* OBJECTIVE
Copy the data below word for word. Begin with its first line and stop after the line containing "Action: (x=387, y=335)".

* MATERIAL FOR THIS EXERCISE
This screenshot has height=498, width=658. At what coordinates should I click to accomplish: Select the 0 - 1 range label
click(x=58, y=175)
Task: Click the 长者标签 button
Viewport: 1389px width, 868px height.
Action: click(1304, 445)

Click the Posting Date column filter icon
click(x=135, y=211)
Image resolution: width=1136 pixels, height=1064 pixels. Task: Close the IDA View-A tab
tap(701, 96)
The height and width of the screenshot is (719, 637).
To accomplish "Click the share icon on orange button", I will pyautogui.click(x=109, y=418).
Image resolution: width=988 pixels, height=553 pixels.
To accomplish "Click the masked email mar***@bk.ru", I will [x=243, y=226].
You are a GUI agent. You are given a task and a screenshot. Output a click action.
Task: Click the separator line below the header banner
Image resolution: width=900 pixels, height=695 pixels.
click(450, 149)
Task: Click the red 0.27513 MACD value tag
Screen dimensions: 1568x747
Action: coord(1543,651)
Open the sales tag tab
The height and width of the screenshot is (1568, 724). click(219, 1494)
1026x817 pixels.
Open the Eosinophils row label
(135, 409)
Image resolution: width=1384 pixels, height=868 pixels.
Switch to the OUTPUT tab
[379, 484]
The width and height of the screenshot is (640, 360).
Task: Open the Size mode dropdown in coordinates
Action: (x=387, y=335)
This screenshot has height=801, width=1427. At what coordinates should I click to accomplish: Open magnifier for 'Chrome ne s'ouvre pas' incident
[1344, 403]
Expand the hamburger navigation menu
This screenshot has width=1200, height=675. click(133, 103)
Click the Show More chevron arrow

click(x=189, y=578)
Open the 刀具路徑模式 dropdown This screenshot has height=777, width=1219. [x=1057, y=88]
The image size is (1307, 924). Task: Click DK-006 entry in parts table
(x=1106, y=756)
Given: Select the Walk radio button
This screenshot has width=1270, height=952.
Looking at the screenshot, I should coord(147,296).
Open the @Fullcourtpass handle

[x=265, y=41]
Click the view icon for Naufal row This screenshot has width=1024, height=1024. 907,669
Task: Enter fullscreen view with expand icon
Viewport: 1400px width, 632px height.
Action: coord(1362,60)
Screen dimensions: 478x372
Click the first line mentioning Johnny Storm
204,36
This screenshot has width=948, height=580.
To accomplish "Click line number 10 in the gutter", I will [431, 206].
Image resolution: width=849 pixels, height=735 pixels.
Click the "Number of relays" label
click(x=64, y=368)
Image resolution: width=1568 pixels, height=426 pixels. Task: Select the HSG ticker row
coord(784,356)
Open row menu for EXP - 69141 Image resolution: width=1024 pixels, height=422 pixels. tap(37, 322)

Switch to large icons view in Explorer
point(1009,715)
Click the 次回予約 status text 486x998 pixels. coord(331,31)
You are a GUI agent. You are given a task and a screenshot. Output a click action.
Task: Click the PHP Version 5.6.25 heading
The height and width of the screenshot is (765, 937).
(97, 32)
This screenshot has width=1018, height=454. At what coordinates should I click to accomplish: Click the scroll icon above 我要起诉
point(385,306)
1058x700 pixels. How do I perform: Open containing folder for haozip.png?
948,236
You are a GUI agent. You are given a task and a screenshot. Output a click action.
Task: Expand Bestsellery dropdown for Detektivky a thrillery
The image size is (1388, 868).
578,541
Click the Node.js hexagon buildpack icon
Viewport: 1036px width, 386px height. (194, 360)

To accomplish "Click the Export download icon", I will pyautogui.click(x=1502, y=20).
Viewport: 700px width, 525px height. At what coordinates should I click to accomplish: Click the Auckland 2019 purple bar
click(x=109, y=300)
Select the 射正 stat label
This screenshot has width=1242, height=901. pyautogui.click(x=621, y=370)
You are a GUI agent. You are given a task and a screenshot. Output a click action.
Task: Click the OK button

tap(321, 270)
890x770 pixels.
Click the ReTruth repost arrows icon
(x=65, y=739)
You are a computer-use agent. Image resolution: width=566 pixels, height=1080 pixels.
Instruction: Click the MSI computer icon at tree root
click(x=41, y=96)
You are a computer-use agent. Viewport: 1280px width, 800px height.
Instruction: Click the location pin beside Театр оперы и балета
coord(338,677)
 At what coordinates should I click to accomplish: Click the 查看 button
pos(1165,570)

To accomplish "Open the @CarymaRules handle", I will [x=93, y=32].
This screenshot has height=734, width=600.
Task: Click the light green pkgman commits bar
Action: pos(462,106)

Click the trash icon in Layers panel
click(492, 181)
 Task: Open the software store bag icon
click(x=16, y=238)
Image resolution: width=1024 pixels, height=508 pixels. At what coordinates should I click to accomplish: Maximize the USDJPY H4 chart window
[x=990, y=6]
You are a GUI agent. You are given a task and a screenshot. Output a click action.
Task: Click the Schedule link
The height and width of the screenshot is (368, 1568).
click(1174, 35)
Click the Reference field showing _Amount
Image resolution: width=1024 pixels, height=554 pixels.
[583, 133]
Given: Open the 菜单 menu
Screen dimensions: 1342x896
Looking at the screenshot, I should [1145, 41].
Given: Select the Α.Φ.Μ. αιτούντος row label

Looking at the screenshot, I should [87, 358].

* TASK OUTPUT
This screenshot has height=498, width=658. At what coordinates should I click to accomplish: Select the 0 - 1 range label
click(x=58, y=175)
Task: Click the 长者标签 button
Viewport: 1389px width, 868px height.
Action: click(1304, 445)

Click the Posting Date column filter icon
click(x=135, y=211)
Image resolution: width=1136 pixels, height=1064 pixels. Task: Close the IDA View-A tab
tap(701, 96)
The height and width of the screenshot is (719, 637).
To accomplish "Click the share icon on orange button", I will pyautogui.click(x=109, y=418).
Image resolution: width=988 pixels, height=553 pixels.
To accomplish "Click the masked email mar***@bk.ru", I will [x=243, y=226].
You are a GUI agent. You are given a task and a screenshot. Output a click action.
Task: Click the separator line below the header banner
Image resolution: width=900 pixels, height=695 pixels.
click(450, 149)
Task: Click the red 0.27513 MACD value tag
Screen dimensions: 1568x747
Action: coord(1543,651)
Open the sales tag tab
The height and width of the screenshot is (1568, 724). click(219, 1494)
1026x817 pixels.
Open the Eosinophils row label
(135, 409)
Image resolution: width=1384 pixels, height=868 pixels.
Switch to the OUTPUT tab
[379, 484]
The width and height of the screenshot is (640, 360).
Task: Open the Size mode dropdown in coordinates
Action: (x=387, y=335)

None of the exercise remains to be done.